Some papers tend to be cited in subsequent references much more often than others. These often-cited papers seem to have some authoritative status amongst other researchers. But the papers that can be identified as authorities in the network are not always the original research, the primary data (3:20):
What should be the authorities are the primary data papers, the papers that actually report data addressing the validity of the claim.
In this diagram, yellow blobs represent authoritative papers (the ones that have the most connections in the network).
No primary data paper that criticizes the claim is an authority in the network. Four of the papers that support the claim are authorities in the network. In addition, six other papers are authorities in the network even though they do not report on any relevant original research:
Greenberg coined the term citation diversion for cases where a paper dishonestly refers to an earlier paper so as to make it appear to support false information (4:18):
…I came across examples where certain papers were cited, but their content was perverted…so a paper would say that, “we did not find this to be the case” but then subsequent papers would cite it as saying “this paper did indeed find this claim to be true.”
For example, paper 77 was critical of the claim yet three subsequent papers (28, 37 and 38) reported that the claim had been confirmed, citing paper 77 as a reference. Greenberg writes:
Over the ensuing 10 years, these three supportive citations developed into 7848 supportive citation paths—chains of false claim in the network created
by citation diversion.
Greenberg coined the term citation transmutation for cases where papers reported things for which there was no data at all (5:26):
…[claims] were stated initially as being hypothesis in certain papers, but over time, as these papers were cited…this hypothesis spontaneously evolved into fact…without additional data supporting it.
This diagram shows how a hypothesis proposed in primary data papers 74 and 80 (bottom left) was reported by subsequent writers. There was no data supporting the hypothesis — it was just speculation:
For example, paper 74 speculated:
…such accumulations may represent early changes…
Ten subsequent papers (the split white-green blobs) reported that the hypotheses was likely, based on references alone, even though there was no new data supporting the hypothesis. For example, paper 26:
…accumulation…occurs very early in the disease process and appears to precede other abnormalities…
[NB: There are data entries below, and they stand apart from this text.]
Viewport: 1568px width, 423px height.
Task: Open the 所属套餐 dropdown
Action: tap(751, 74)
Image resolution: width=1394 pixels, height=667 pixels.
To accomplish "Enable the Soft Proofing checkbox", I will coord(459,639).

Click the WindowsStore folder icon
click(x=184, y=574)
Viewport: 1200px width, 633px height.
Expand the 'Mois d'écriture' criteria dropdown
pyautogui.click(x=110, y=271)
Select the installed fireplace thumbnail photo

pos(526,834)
Eleven subsequent papers (the solid green blobs) reported that the hypotheses was fact, also based on references alone, even though there was no new data supporting the hypothesis. For example, paper 129:
We have previously demonstrated that accumulation…precedes other abnormalities…
Some papers reported the invented fact without even so much as a citation. For example, paper 16:
…supported by the fact that accumulation…precedes other abnormalities…
Why this is important
This is important because while evidence-based medical decisions have become the norm, enforced by government departments, professional organizations and commercial interests alike, the term “evidence” should really be printed in scare quotes. Apparent scientific evidence in published research papers can at times be flimsy or fraudulent, and Greenberg’s study demonstrates that misleading evidence of this kind may be widespread within a body of research.
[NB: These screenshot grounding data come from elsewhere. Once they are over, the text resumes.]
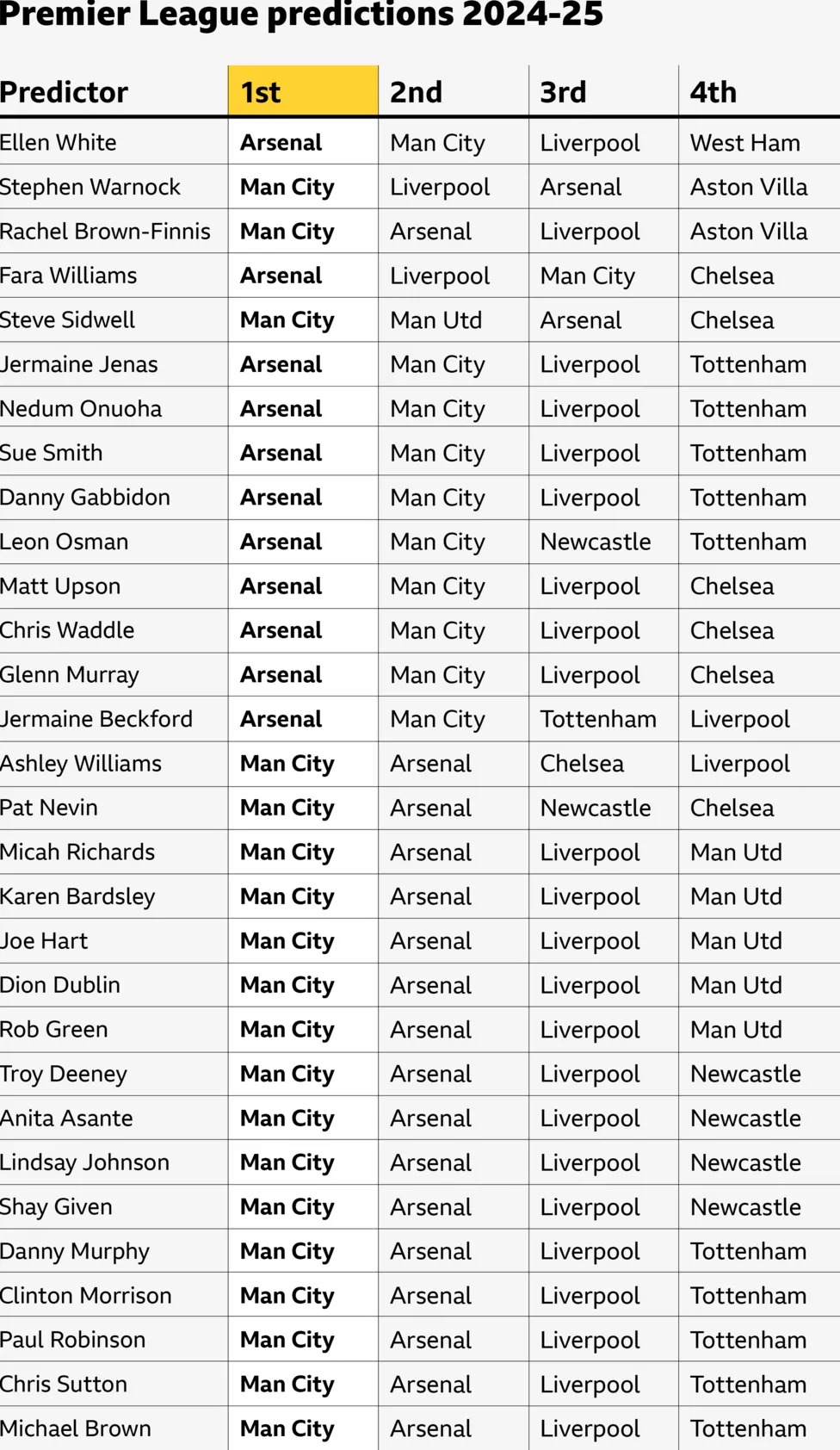Select the 3rd column header
The width and height of the screenshot is (840, 1450).
pos(564,92)
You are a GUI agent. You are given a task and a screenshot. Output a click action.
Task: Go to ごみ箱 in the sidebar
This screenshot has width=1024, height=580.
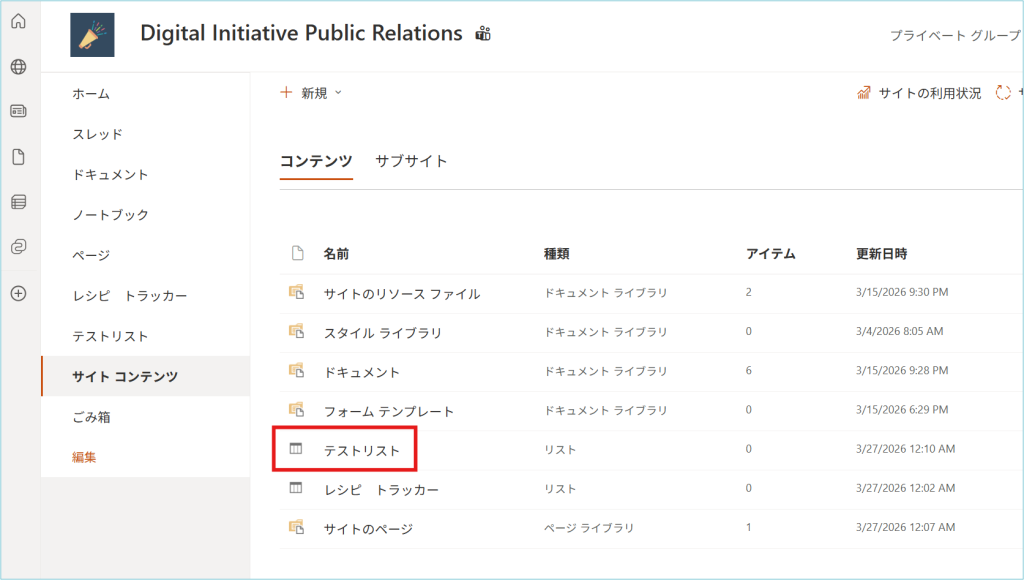91,417
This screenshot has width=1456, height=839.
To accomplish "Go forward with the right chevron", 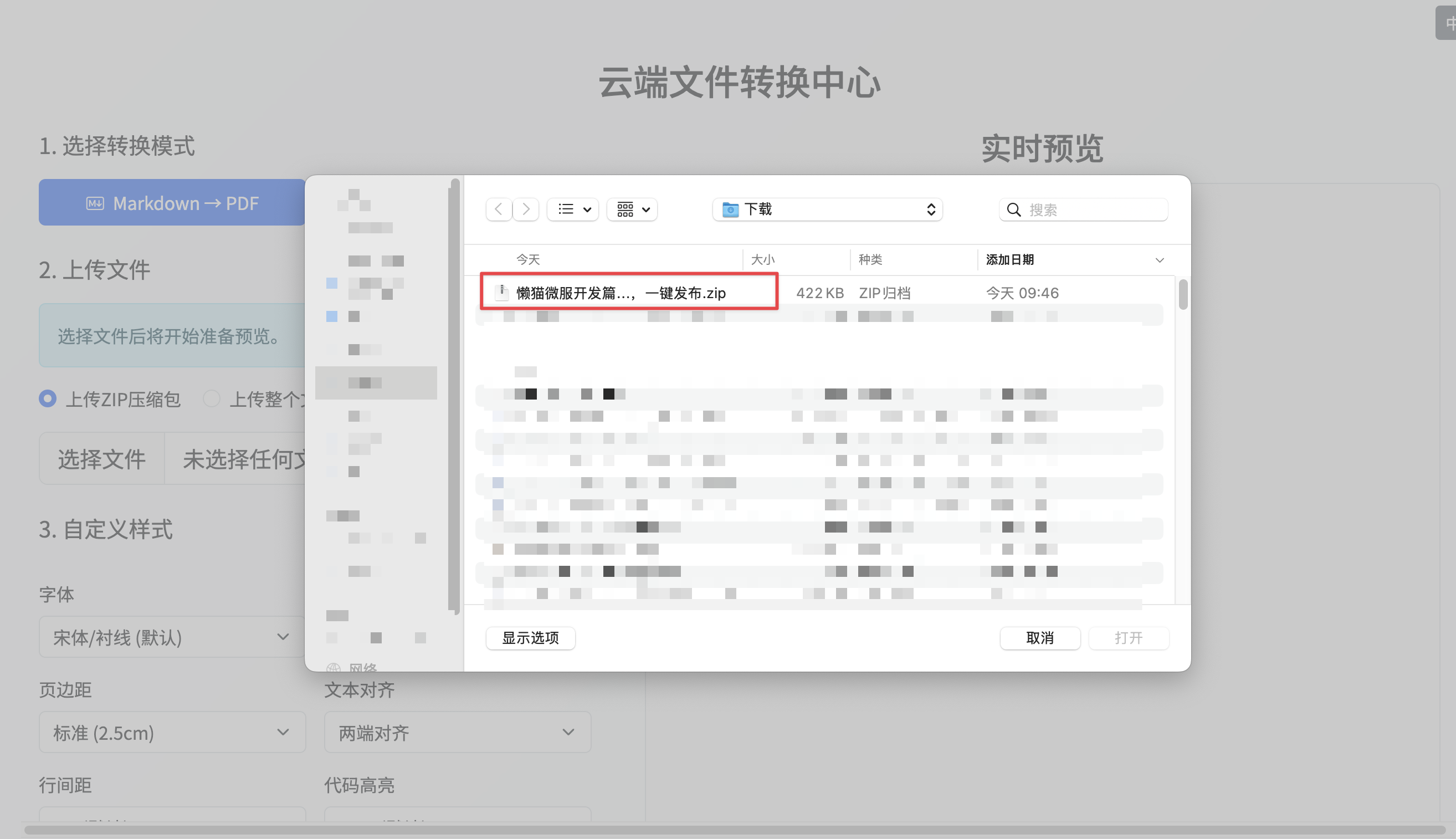I will click(x=526, y=209).
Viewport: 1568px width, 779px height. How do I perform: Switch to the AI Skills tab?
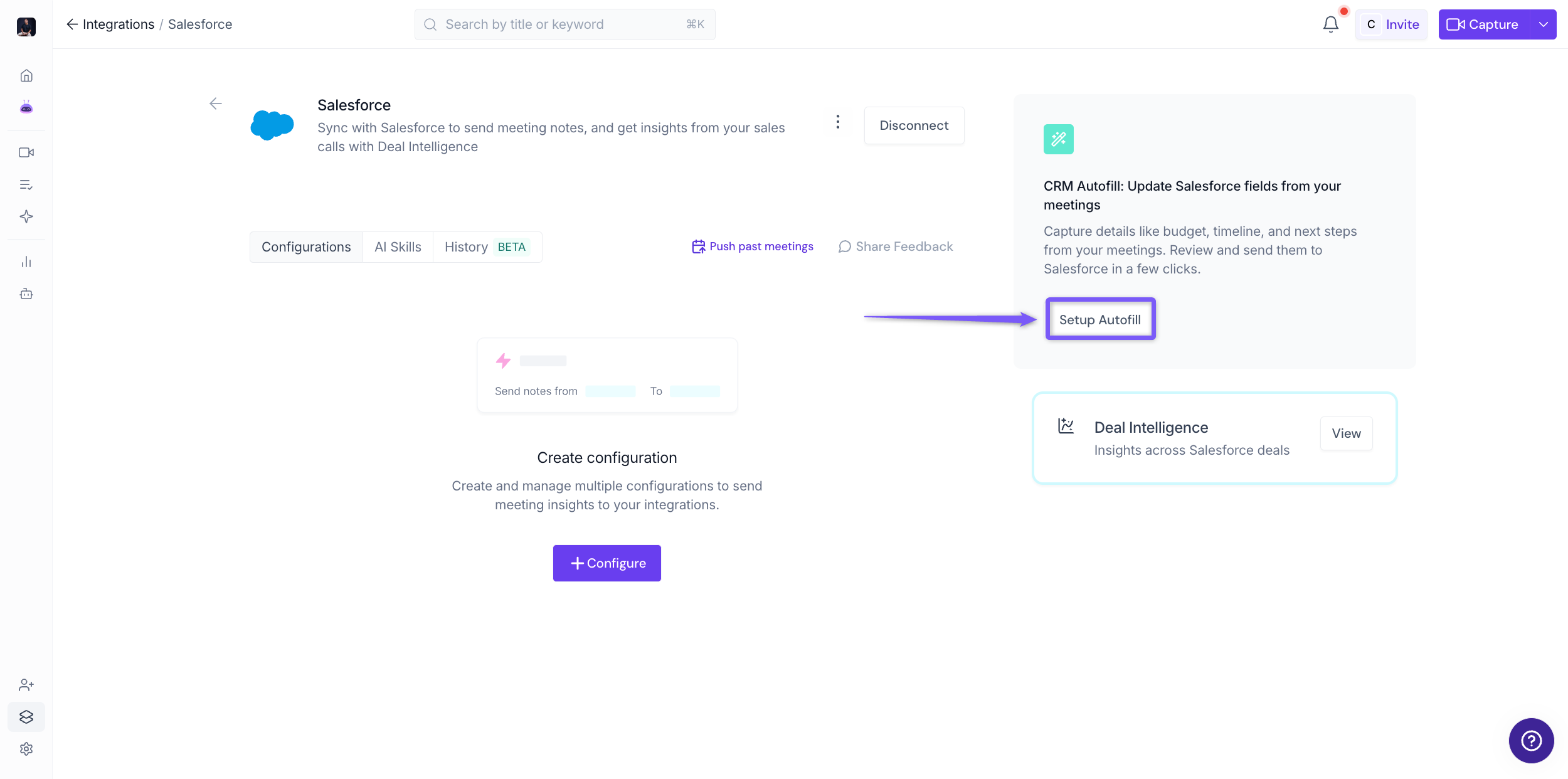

It might seem strange that I, as a proponent of CBT, often criticize scientific evidence when CBT is widely thought to be evidence-based. The problem is that evidence is so easily distorted. So, if the only reason to support CBT were the scientific evidence, that would be no reason at all for anyone with any sense.
For real patients facing real problems, CBT works precisely because it does not rely on scientific evidence. Instead of treating individuals as data points within some scientific model, CBT treats individuals as individuals, and formulates individualized common-sense solutions to their problems.
Both patients and practitioners who might try to interpret scientific evidence as it applies to an individual case should therefore take great care — much greater care than than the researchers might have taken when they published their papers.